■ **Task details**
Each record has to be returned exactly as it appears.

■ **Saved entries**
▽

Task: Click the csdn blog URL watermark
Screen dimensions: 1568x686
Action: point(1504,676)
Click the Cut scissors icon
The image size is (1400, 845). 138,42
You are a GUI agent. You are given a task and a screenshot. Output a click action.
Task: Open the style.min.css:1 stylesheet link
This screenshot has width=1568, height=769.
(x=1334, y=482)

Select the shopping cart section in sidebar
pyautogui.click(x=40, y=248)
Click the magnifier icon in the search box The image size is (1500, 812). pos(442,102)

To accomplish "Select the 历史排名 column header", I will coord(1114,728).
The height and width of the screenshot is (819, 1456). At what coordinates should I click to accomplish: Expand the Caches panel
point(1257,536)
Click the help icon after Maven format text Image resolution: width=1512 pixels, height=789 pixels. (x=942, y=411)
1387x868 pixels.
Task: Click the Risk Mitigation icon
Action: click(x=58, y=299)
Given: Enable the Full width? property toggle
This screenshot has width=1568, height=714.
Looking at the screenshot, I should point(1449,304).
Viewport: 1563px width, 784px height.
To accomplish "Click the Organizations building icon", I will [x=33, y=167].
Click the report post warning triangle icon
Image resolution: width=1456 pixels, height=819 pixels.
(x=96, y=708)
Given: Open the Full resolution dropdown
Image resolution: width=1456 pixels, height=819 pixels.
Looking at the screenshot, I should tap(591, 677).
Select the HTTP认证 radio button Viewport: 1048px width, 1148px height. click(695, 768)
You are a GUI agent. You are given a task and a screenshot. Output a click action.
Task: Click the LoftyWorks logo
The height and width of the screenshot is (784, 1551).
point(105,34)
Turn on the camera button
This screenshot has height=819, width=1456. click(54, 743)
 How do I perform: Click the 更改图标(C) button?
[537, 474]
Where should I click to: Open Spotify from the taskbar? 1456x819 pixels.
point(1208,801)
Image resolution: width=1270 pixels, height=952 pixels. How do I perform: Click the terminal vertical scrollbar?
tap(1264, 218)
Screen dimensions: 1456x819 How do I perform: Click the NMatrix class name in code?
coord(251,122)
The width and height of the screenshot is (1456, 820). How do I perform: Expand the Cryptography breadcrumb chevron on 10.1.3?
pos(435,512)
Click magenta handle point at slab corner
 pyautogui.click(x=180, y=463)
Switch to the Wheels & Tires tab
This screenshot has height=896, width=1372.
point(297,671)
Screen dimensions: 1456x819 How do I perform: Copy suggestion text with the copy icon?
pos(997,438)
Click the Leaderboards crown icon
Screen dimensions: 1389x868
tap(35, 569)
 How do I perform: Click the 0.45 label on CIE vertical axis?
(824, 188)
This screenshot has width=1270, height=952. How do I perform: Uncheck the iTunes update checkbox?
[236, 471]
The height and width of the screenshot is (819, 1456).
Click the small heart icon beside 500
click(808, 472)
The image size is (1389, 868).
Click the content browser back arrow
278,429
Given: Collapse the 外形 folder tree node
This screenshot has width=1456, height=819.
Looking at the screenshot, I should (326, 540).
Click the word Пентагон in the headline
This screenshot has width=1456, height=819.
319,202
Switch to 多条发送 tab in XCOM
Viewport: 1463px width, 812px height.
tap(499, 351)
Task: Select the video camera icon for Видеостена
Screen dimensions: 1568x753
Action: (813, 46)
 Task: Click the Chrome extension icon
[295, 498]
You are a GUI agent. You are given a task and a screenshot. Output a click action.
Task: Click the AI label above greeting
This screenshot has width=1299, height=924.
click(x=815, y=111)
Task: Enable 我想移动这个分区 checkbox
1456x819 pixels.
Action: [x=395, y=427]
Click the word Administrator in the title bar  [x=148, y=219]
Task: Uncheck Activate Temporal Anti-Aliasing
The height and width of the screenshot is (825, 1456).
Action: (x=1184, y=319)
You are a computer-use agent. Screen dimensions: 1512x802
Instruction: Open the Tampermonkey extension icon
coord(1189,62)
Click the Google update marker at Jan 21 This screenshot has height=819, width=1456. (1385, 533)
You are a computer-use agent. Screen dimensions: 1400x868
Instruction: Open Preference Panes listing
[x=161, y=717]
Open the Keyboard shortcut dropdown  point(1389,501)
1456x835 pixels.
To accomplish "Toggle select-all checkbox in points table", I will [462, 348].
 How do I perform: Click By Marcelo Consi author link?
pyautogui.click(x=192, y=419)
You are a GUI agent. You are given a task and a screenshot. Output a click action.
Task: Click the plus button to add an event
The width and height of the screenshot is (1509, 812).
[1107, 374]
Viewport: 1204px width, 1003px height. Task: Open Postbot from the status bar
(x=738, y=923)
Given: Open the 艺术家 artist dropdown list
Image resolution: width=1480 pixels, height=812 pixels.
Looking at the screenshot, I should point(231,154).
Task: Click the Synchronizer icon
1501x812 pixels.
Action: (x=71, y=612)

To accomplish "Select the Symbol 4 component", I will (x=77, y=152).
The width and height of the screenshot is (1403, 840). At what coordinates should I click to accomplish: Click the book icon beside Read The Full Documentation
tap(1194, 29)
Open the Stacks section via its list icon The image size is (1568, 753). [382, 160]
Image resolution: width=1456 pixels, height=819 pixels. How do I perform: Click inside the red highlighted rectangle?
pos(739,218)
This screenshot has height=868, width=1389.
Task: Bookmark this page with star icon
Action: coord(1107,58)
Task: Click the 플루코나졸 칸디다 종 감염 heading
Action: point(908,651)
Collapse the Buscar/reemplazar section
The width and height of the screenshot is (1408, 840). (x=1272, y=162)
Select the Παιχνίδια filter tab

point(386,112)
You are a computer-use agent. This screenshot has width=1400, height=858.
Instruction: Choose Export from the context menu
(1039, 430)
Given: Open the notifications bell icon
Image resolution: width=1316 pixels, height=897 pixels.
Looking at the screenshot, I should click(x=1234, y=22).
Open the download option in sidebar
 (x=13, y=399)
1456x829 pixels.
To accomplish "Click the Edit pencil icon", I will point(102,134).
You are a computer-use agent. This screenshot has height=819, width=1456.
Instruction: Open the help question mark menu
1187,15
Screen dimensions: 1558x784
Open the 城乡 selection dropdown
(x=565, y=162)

△

■ **Answer section**
Task: Click the csdn blog URL watermark
Screen dimensions: 1568x686
Action: point(1504,676)
Click the Cut scissors icon
The image size is (1400, 845). 138,42
You are a GUI agent. You are given a task and a screenshot. Output a click action.
Task: Open the style.min.css:1 stylesheet link
This screenshot has width=1568, height=769.
(x=1334, y=482)

Select the shopping cart section in sidebar
pyautogui.click(x=40, y=248)
Click the magnifier icon in the search box The image size is (1500, 812). pos(442,102)

To accomplish "Select the 历史排名 column header", I will coord(1114,728).
The height and width of the screenshot is (819, 1456). At what coordinates should I click to accomplish: Expand the Caches panel
point(1257,536)
Click the help icon after Maven format text Image resolution: width=1512 pixels, height=789 pixels. (x=942, y=411)
1387x868 pixels.
Task: Click the Risk Mitigation icon
Action: click(x=58, y=299)
Given: Enable the Full width? property toggle
This screenshot has width=1568, height=714.
Looking at the screenshot, I should point(1449,304).
Viewport: 1563px width, 784px height.
To accomplish "Click the Organizations building icon", I will [x=33, y=167].
Click the report post warning triangle icon
Image resolution: width=1456 pixels, height=819 pixels.
(x=96, y=708)
Given: Open the Full resolution dropdown
Image resolution: width=1456 pixels, height=819 pixels.
Looking at the screenshot, I should tap(591, 677).
Select the HTTP认证 radio button Viewport: 1048px width, 1148px height. click(695, 768)
You are a GUI agent. You are given a task and a screenshot. Output a click action.
Task: Click the LoftyWorks logo
The height and width of the screenshot is (784, 1551).
point(105,34)
Turn on the camera button
This screenshot has height=819, width=1456. click(54, 743)
 How do I perform: Click the 更改图标(C) button?
[537, 474]
Where should I click to: Open Spotify from the taskbar? 1456x819 pixels.
point(1208,801)
Image resolution: width=1270 pixels, height=952 pixels. How do I perform: Click the terminal vertical scrollbar?
tap(1264, 218)
Screen dimensions: 1456x819 How do I perform: Click the NMatrix class name in code?
coord(251,122)
The width and height of the screenshot is (1456, 820). How do I perform: Expand the Cryptography breadcrumb chevron on 10.1.3?
pos(435,512)
Click magenta handle point at slab corner
 pyautogui.click(x=180, y=463)
Switch to the Wheels & Tires tab
This screenshot has height=896, width=1372.
point(297,671)
Screen dimensions: 1456x819 How do I perform: Copy suggestion text with the copy icon?
pos(997,438)
Click the Leaderboards crown icon
Screen dimensions: 1389x868
tap(35, 569)
 How do I perform: Click the 0.45 label on CIE vertical axis?
(824, 188)
This screenshot has width=1270, height=952. How do I perform: Uncheck the iTunes update checkbox?
[236, 471]
The height and width of the screenshot is (819, 1456).
Click the small heart icon beside 500
click(808, 472)
The image size is (1389, 868).
Click the content browser back arrow
278,429
Given: Collapse the 外形 folder tree node
This screenshot has width=1456, height=819.
Looking at the screenshot, I should (326, 540).
Click the word Пентагон in the headline
This screenshot has width=1456, height=819.
319,202
Switch to 多条发送 tab in XCOM
Viewport: 1463px width, 812px height.
tap(499, 351)
Task: Select the video camera icon for Видеостена
Screen dimensions: 1568x753
Action: (813, 46)
 Task: Click the Chrome extension icon
[295, 498]
You are a GUI agent. You are given a task and a screenshot. Output a click action.
Task: Click the AI label above greeting
This screenshot has width=1299, height=924.
click(x=815, y=111)
Task: Enable 我想移动这个分区 checkbox
1456x819 pixels.
Action: [x=395, y=427]
Click the word Administrator in the title bar  [x=148, y=219]
Task: Uncheck Activate Temporal Anti-Aliasing
The height and width of the screenshot is (825, 1456).
Action: (x=1184, y=319)
You are a computer-use agent. Screen dimensions: 1512x802
Instruction: Open the Tampermonkey extension icon
coord(1189,62)
Click the Google update marker at Jan 21 This screenshot has height=819, width=1456. (1385, 533)
You are a computer-use agent. Screen dimensions: 1400x868
Instruction: Open Preference Panes listing
[x=161, y=717]
Open the Keyboard shortcut dropdown  point(1389,501)
1456x835 pixels.
To accomplish "Toggle select-all checkbox in points table", I will [462, 348].
 How do I perform: Click By Marcelo Consi author link?
pyautogui.click(x=192, y=419)
You are a GUI agent. You are given a task and a screenshot. Output a click action.
Task: Click the plus button to add an event
The width and height of the screenshot is (1509, 812).
[1107, 374]
Viewport: 1204px width, 1003px height. Task: Open Postbot from the status bar
(x=738, y=923)
Given: Open the 艺术家 artist dropdown list
Image resolution: width=1480 pixels, height=812 pixels.
Looking at the screenshot, I should point(231,154).
Task: Click the Synchronizer icon
1501x812 pixels.
Action: (x=71, y=612)

To accomplish "Select the Symbol 4 component", I will (x=77, y=152).
The width and height of the screenshot is (1403, 840). At what coordinates should I click to accomplish: Click the book icon beside Read The Full Documentation
tap(1194, 29)
Open the Stacks section via its list icon The image size is (1568, 753). [382, 160]
Image resolution: width=1456 pixels, height=819 pixels. How do I perform: Click inside the red highlighted rectangle?
pos(739,218)
This screenshot has height=868, width=1389.
Task: Bookmark this page with star icon
Action: coord(1107,58)
Task: Click the 플루코나졸 칸디다 종 감염 heading
Action: point(908,651)
Collapse the Buscar/reemplazar section
The width and height of the screenshot is (1408, 840). (x=1272, y=162)
Select the Παιχνίδια filter tab

point(386,112)
You are a computer-use agent. This screenshot has width=1400, height=858.
Instruction: Choose Export from the context menu
(1039, 430)
Given: Open the notifications bell icon
Image resolution: width=1316 pixels, height=897 pixels.
Looking at the screenshot, I should click(x=1234, y=22).
Open the download option in sidebar
 (x=13, y=399)
1456x829 pixels.
To accomplish "Click the Edit pencil icon", I will point(102,134).
You are a computer-use agent. This screenshot has height=819, width=1456.
Instruction: Open the help question mark menu
1187,15
Screen dimensions: 1558x784
Open the 城乡 selection dropdown
(x=565, y=162)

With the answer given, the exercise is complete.